En Munda se decidió la suerte de Roma. El popular César, el general de las grandes frases, de la taimada cortesía con los adversarios, ávido de gloria, se puso al frente de la Legio X Equestris, formada por solventes veteranos, con la intención de romper la línea de Cneo Pompeyo. Era un clásico ardid, que una vez más le permitió una fácil victoria. Para sostener la línea, Cneo Pompeyo ordenó que una de las legiones de su flanco derecho se dirigiese contra César. Fue un error fatal. Al hacerlo debilitó el flanco y permitió que la caballería al mando de Octavio Augusto (los nombres del futuro también se hicieron ver en aquella jornada) rodeara a las tropas enemigas favorecidas por la nube de polvo que estaban levantando las tropas mauritanas del rey Bogud en su marcha hacia el campamento. La confusión reinó por un momento y bastó para que el general Tito Labieno decidiera acudir con su propia caballería con el fin de proteger la retaguardia. Otro error. Las legiones pensaron que se retiraba y cayeron presas del pánico. La jornada era para César. La guerra civil había terminado. No así la represión contra los pompeyanos, que incluyó el asesinato del desgraciado Cneo Pompeyo. Quizás ese hecho fue la gota que colmó el vaso y comenzó así una turbia conspiración contra él por parte de prominentes miembros de la clase senatorial.

Los hechos de los Idus de marzo del 44 a. C. constituyen un inmenso fiasco en la solución de la guerra civil que Roma arrastraba desde el 91 a. C. Pese a asumir la responsabilidad de esa ejecución en público, los conspiradores Bruto y Casio la justificaron por las veleidades principescas de César. Fue un momento desgraciado donde se destruyó la credibilidad de la clase senatorial. Los patricios se habían mostrado incapaces de responder correctamente a un asesinato de Estado. La muerte de César es la última aparición en imágenes del espíritu republicano ante el Senado y el pueblo de Roma. Luego la historia arrastrará todo hacia la leyenda. Encuentro entre las ambiciones de los populares y la necesidad de sobrevivir de los patricios, el mundo de los herederos de César, lacerante nostalgia del espíritu romano a lo largo de los siglos: el relato de Jean de Thuin situó al personaje y su famosa muerte en el centro de una exaltación del Estado de Francia bajo Felipe Augusto, mientras que William Shakespeare lo convirtió en el centro de una reflexión sobre los límites del poder cuando la reina Isabel más lo necesitaba al ser cuestionada por su prima María Estuardo. Una imagen de la historia perpetua, que se renueva a cada momento (así se presenta en la película de Joseph L. Mankiewicz), y sigue renovándose.
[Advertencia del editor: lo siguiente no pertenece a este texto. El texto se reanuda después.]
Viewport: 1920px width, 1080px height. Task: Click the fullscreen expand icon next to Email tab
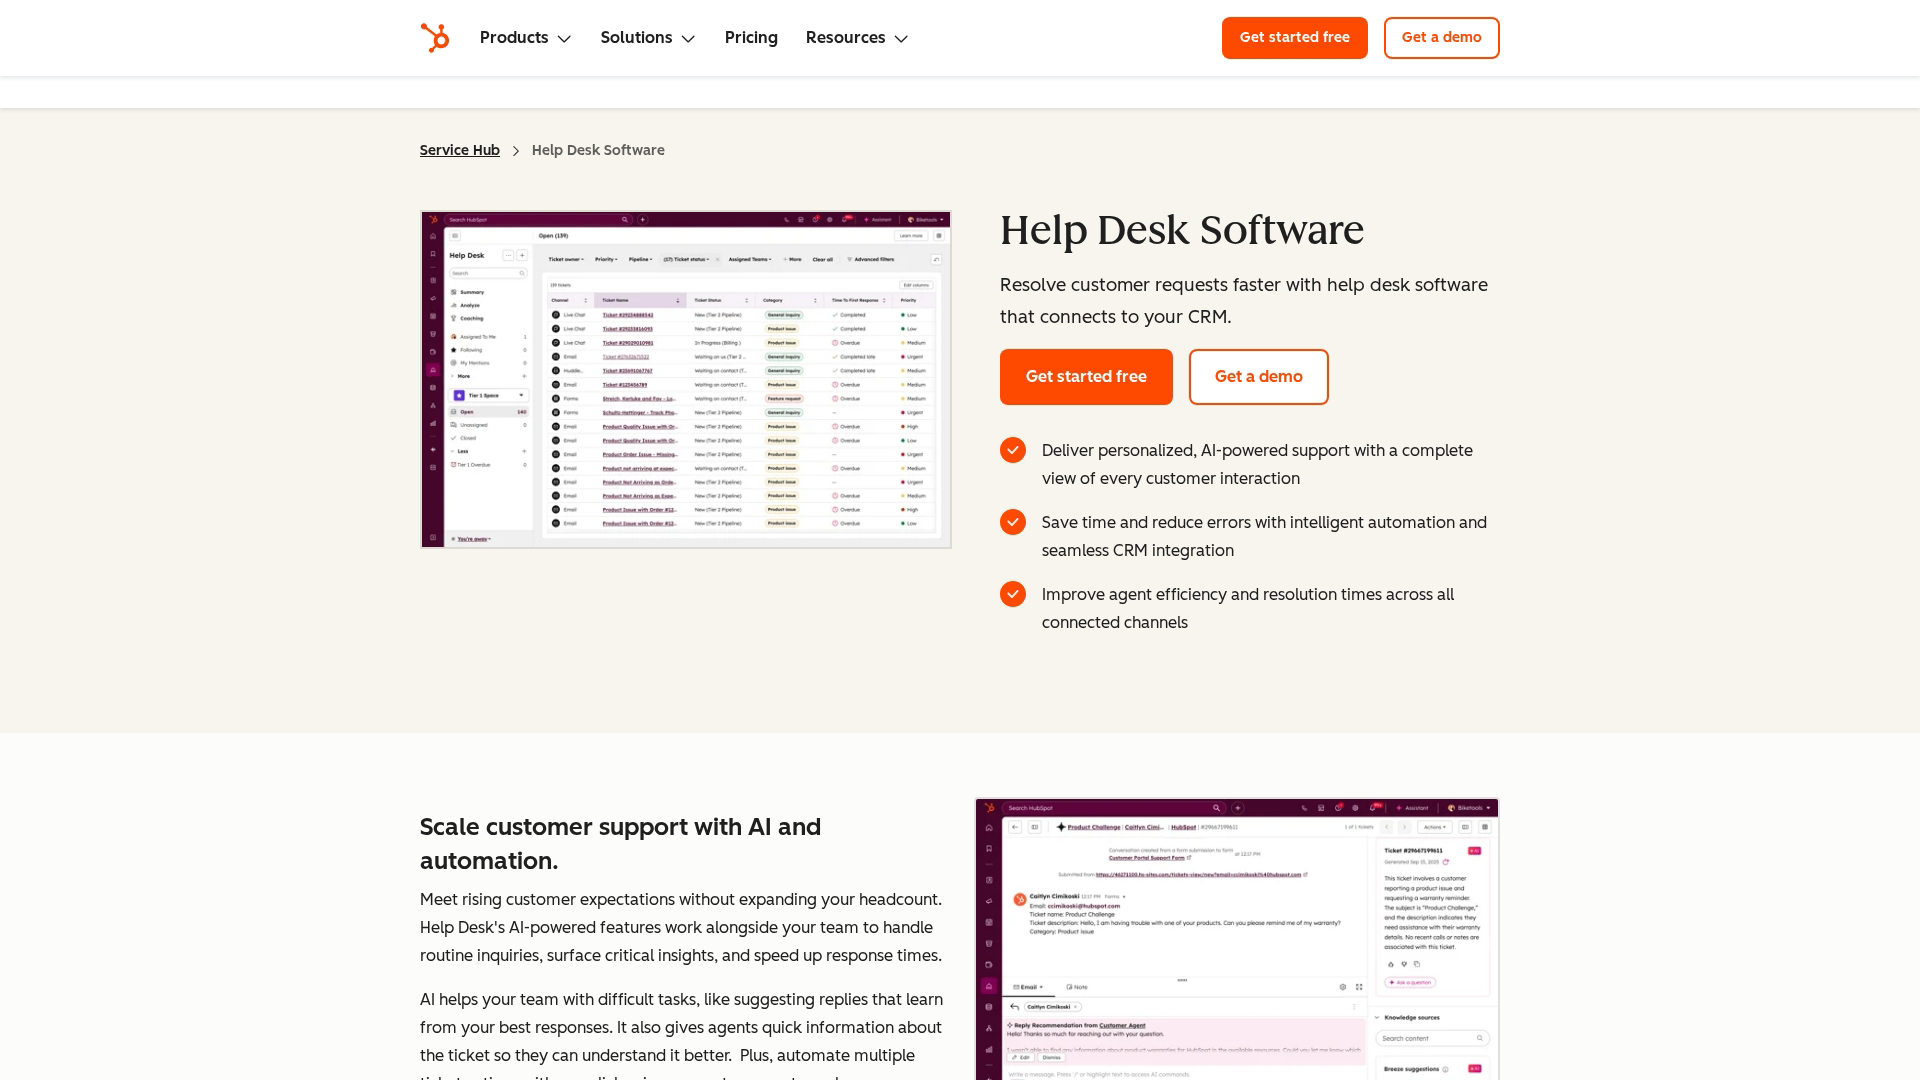coord(1359,987)
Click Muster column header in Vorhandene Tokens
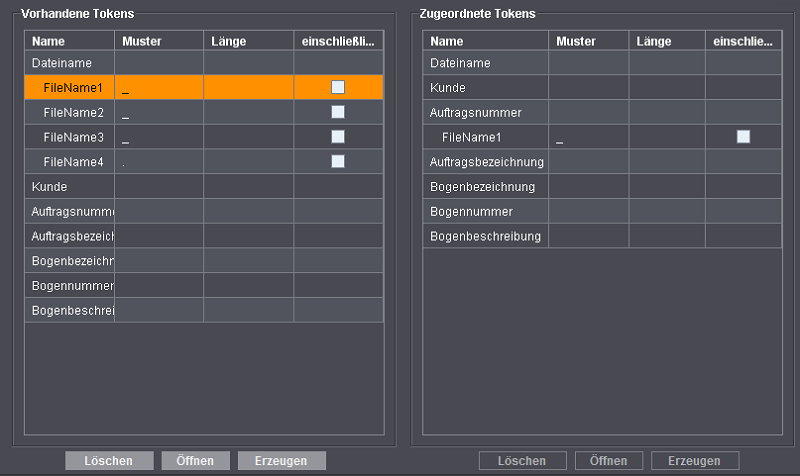The image size is (800, 476). pyautogui.click(x=159, y=41)
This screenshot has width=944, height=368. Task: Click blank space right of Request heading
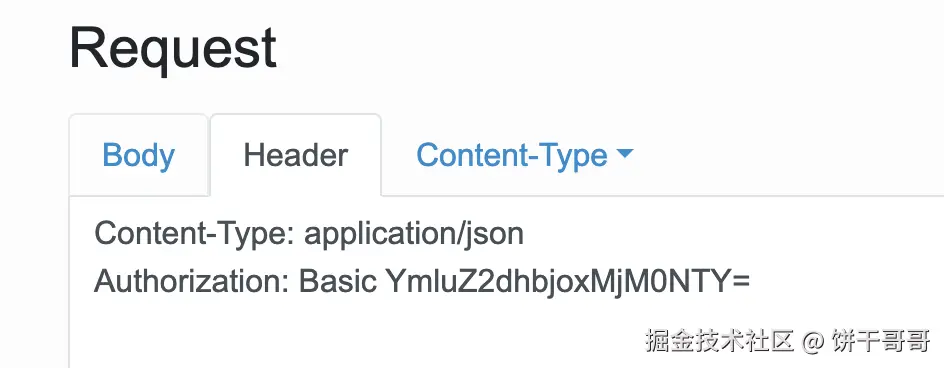tap(602, 48)
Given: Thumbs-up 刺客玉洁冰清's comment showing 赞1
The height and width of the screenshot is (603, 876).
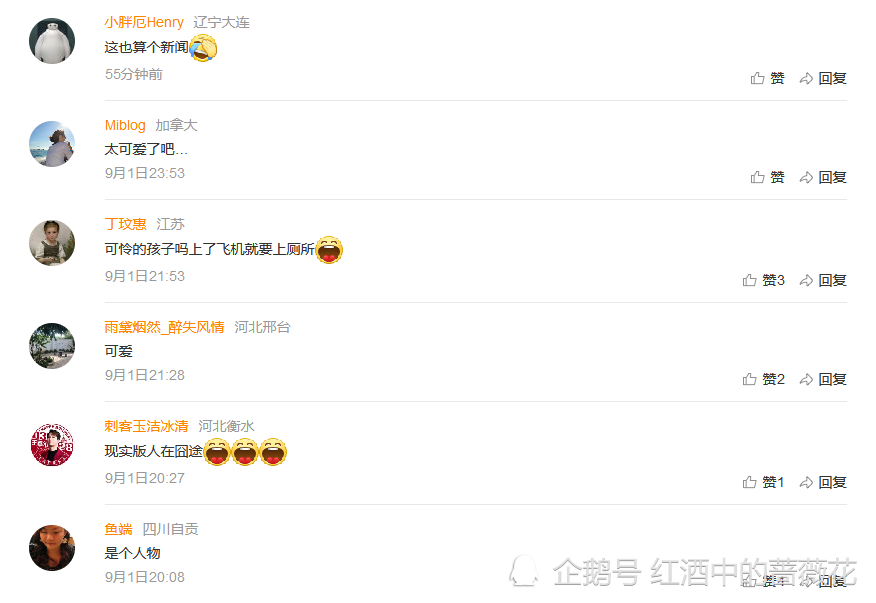Looking at the screenshot, I should click(764, 482).
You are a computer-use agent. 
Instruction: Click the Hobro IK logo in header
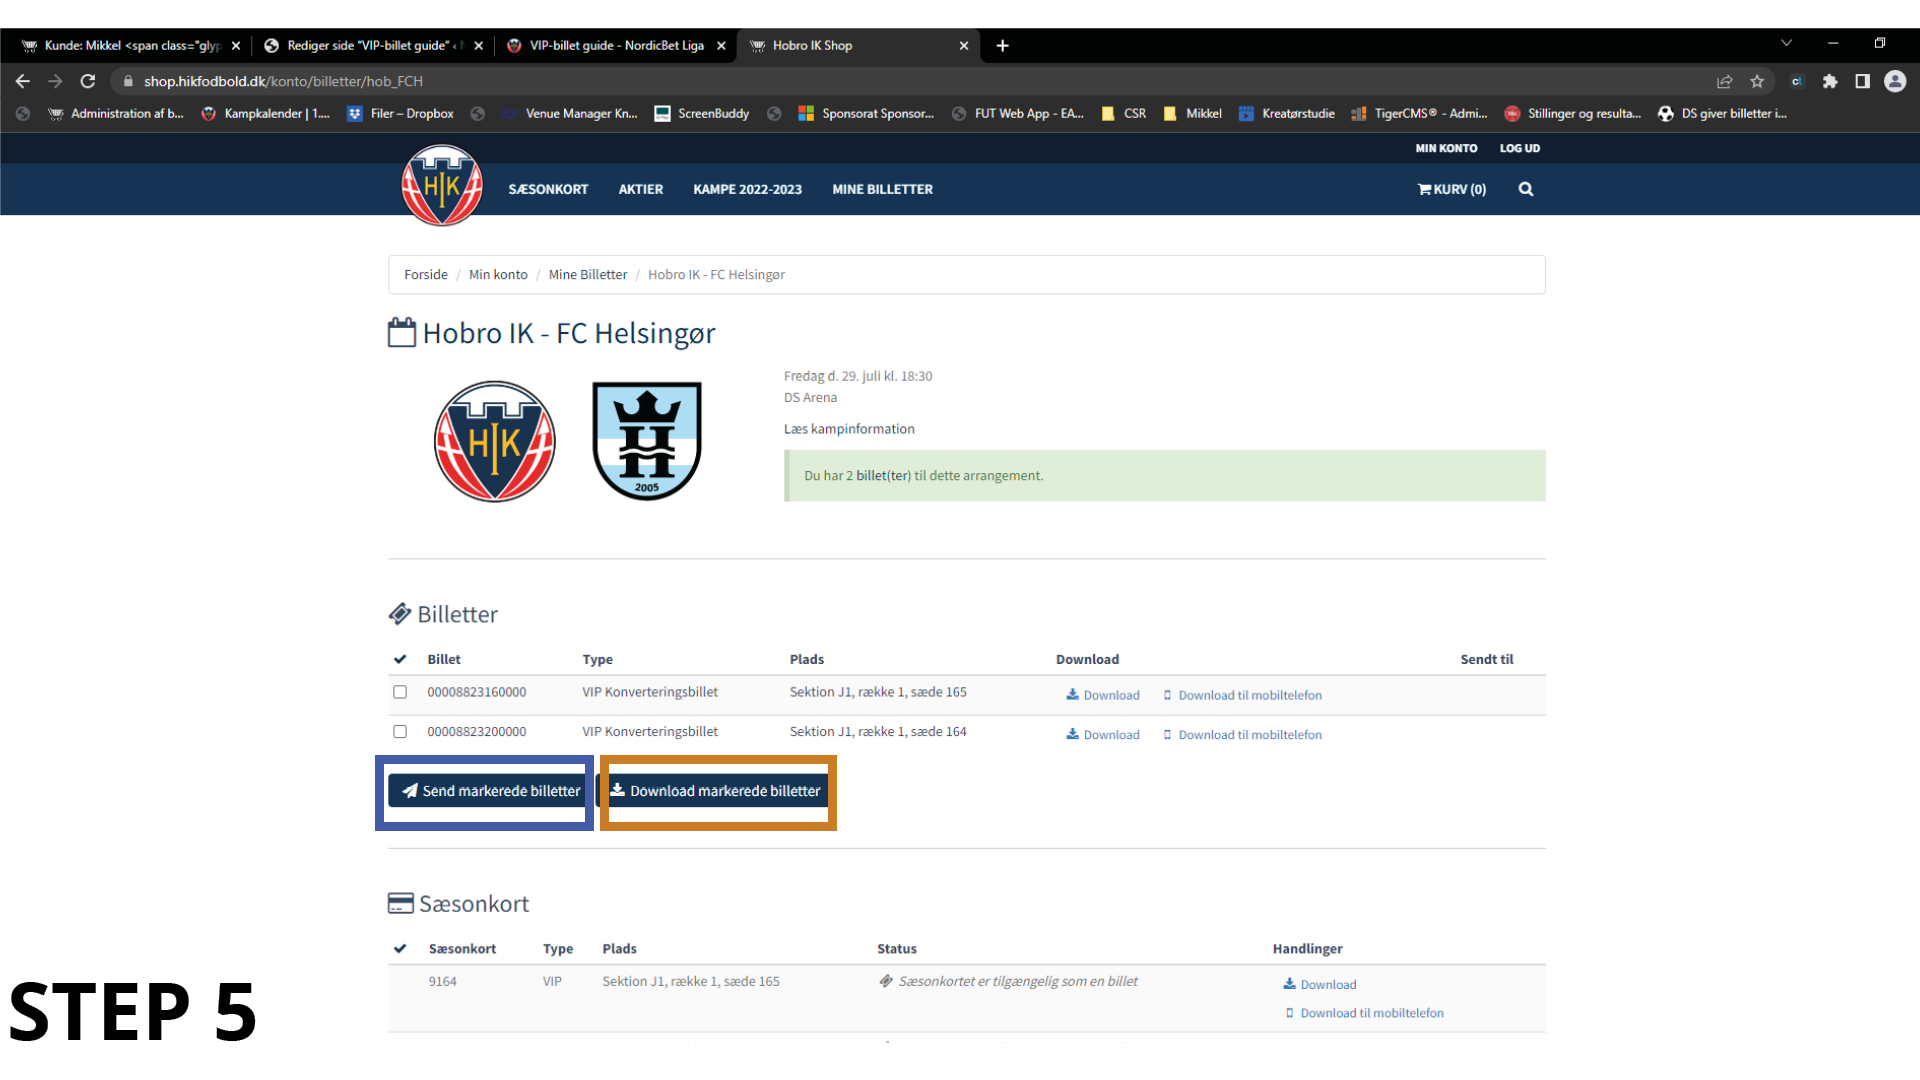[442, 186]
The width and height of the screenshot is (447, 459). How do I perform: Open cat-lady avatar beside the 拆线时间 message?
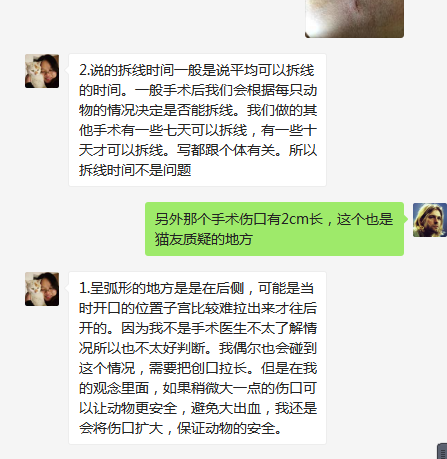(x=42, y=71)
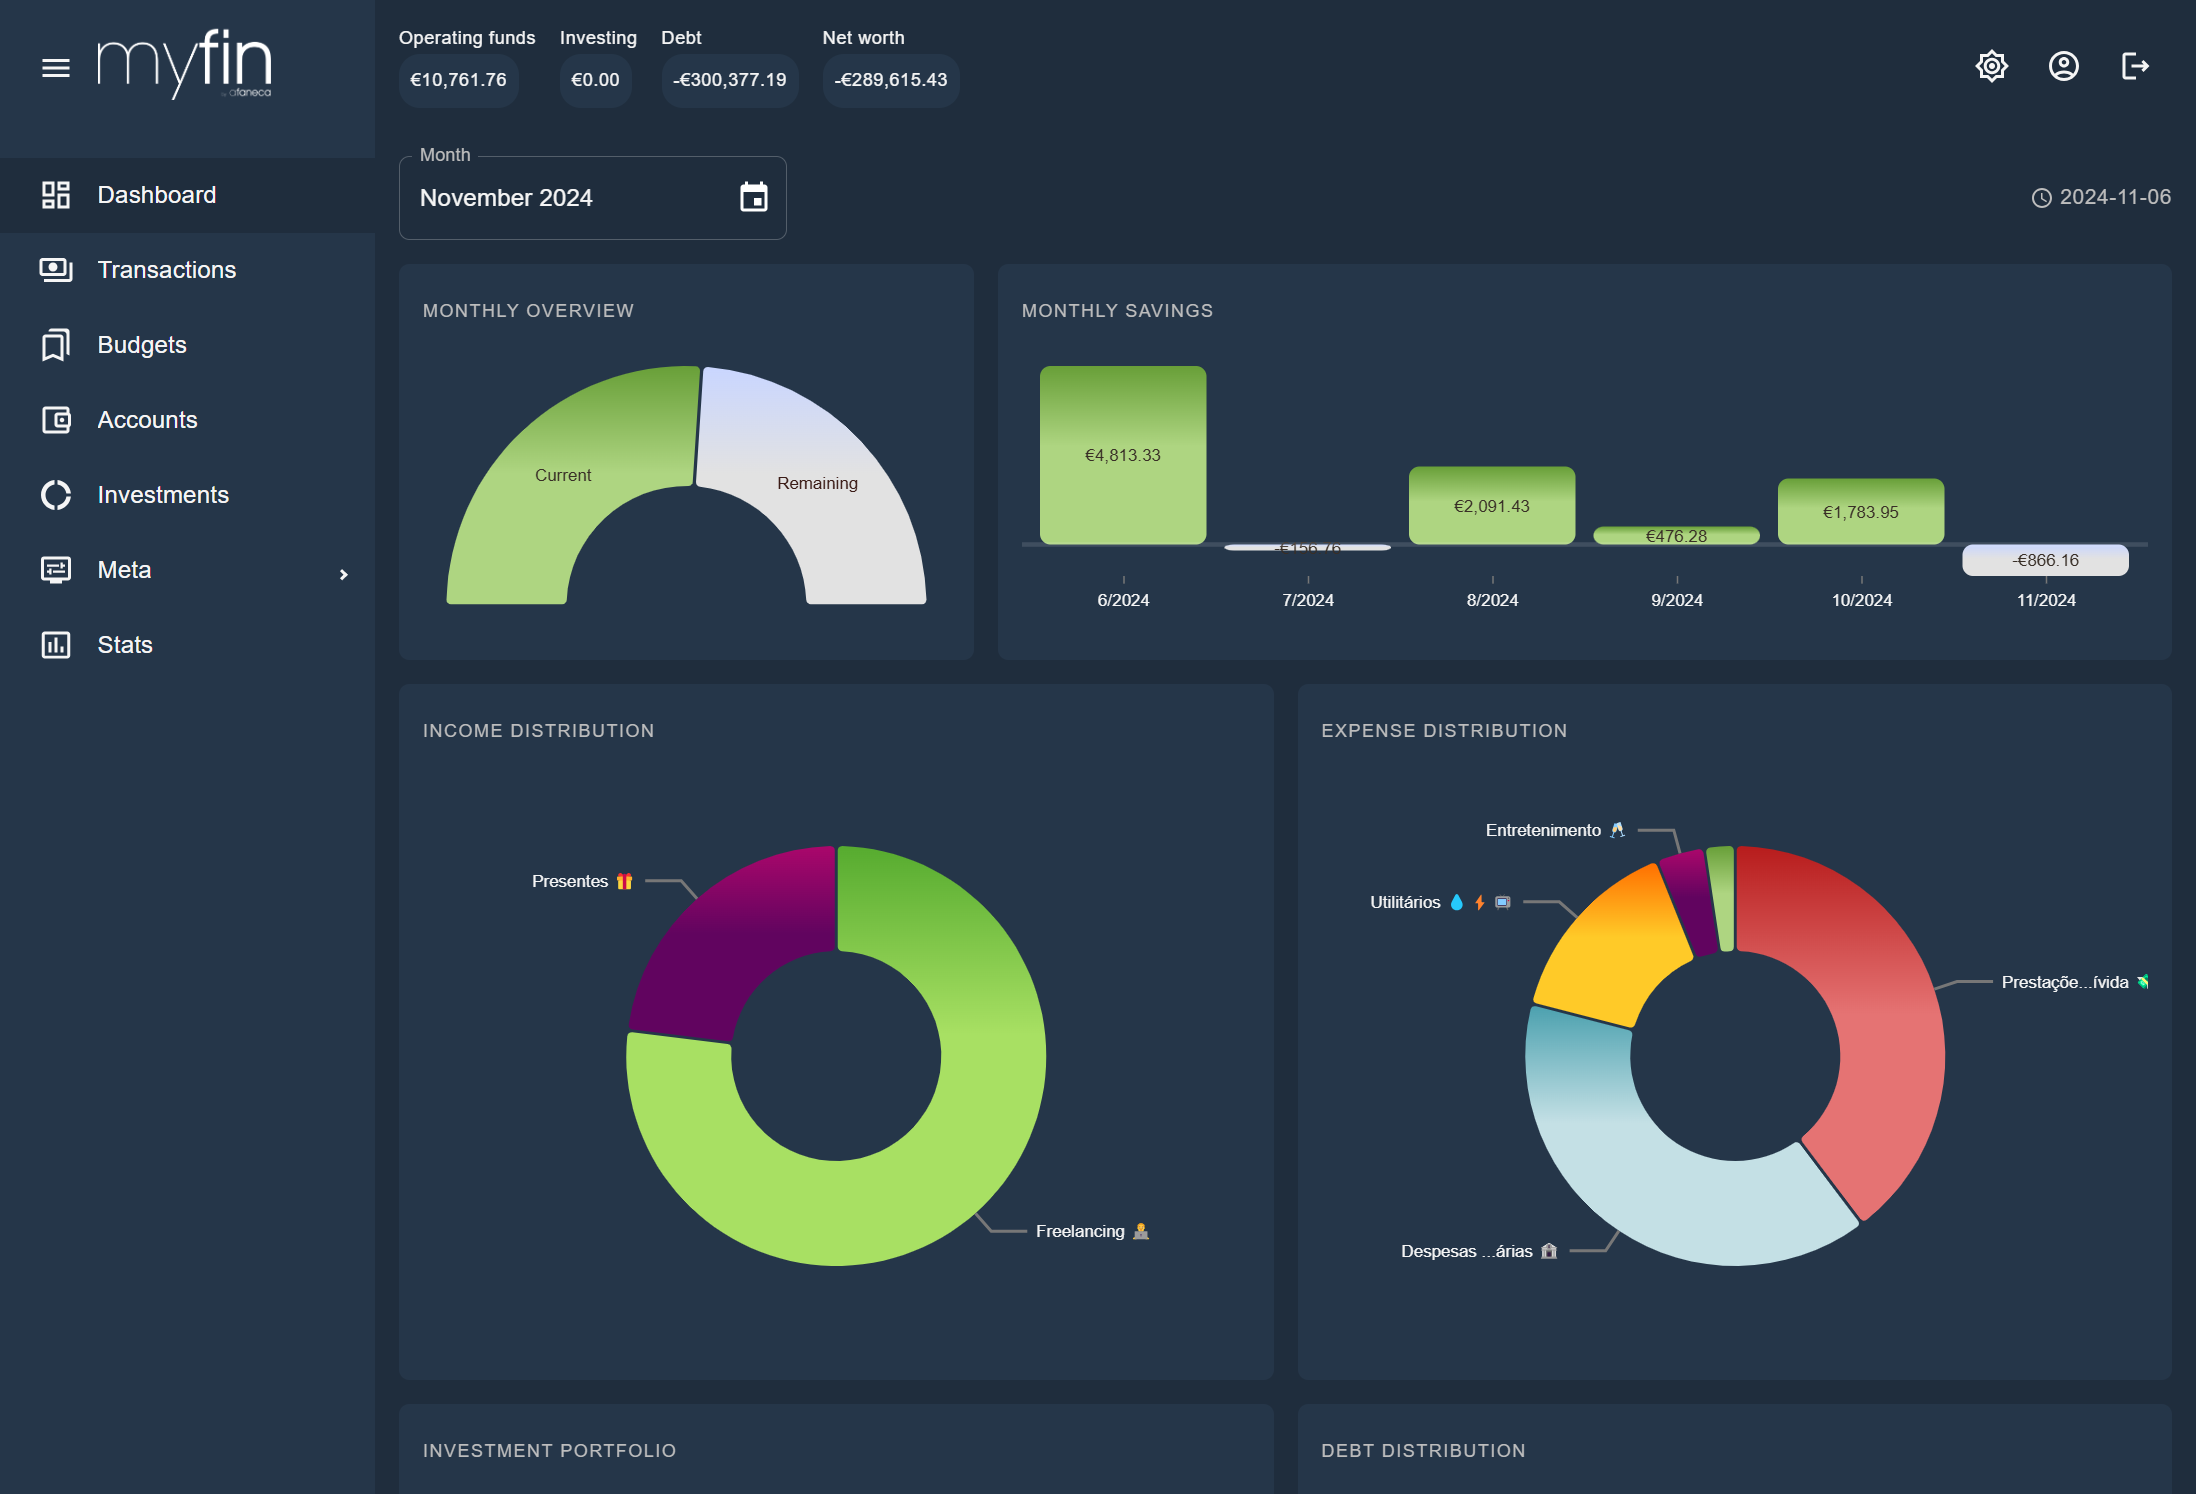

El efecto de la muerte de César en Hispania fue un fuerte desencanto. Se comenzó a pensar si la aceptación de los valores romanos durante más de un siglo no constituía un grave error político al aceptar a una República incapaz de controlar sus impulsos asesinos. Primero, la República era ya una antigualla y lo que parecía claro es que la política de César buscaba sustentar un imperio que permitiera transmitir los ideales romanos, aunque tuviera que emplear la fuerza. Es la República de los «conspiradores», con Casio a la cabeza (esencialmente un tipo ideal de la cultura griega y de la filosofía platónica), la que constituye una excepción en la historia, y por lo mismo una entidad efímera, condenada a entrar en crisis cuando ampliara su territorio. Dada la heterogeneidad étnica, lingüística y cultural de los pueblos bajo el poder de Roma, eso apenas resulta sorprendente. Segundo, es una fantasía ciceroniana creer que el imperio era una obsesión personal de César y por ende de los populares. Por el contrario, el asesinato de César significó el triunfo definitivo de las opciones políticas que propugnaban la creación de un imperio. Los ideales republicanos salieron seriamente dañados de ese acto indigno, se mire por donde se mire. La guerra entre Antonio y Octavio tuvo el carácter de un choque entre dos concepciones del imperio.